Given information
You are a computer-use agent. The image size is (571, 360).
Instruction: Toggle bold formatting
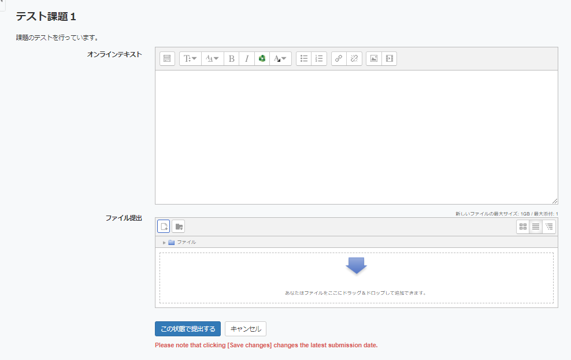pyautogui.click(x=232, y=58)
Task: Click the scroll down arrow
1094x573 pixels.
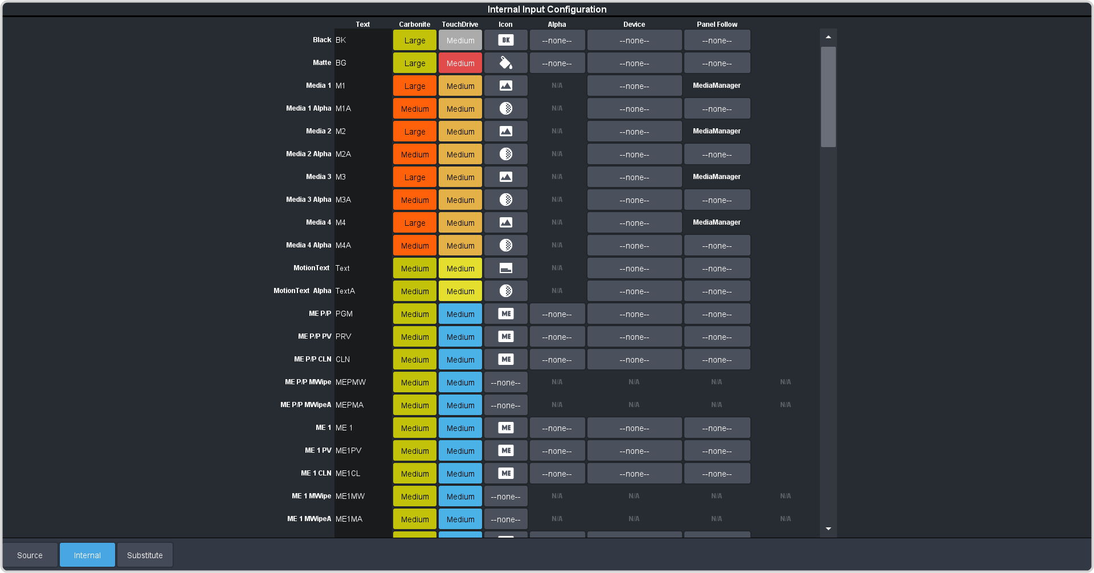Action: tap(828, 529)
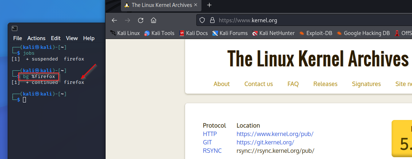Open the terminal window icon menu
This screenshot has height=159, width=412.
point(15,28)
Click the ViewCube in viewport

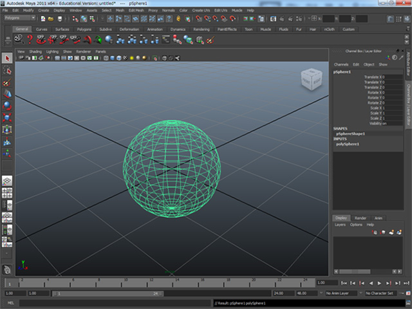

Task statement
Pictures excluded, print only the lines from the one with "Instruction: Toggle bold formatting" through the end of the entries above, exactly as written.

Exercise response
Instruction: Toggle bold formatting
pyautogui.click(x=232, y=58)
Task: Click the scroll down arrow
1094x573 pixels.
Action: tap(828, 529)
Open the terminal window icon menu
This screenshot has height=159, width=412.
point(15,28)
Click the ViewCube in viewport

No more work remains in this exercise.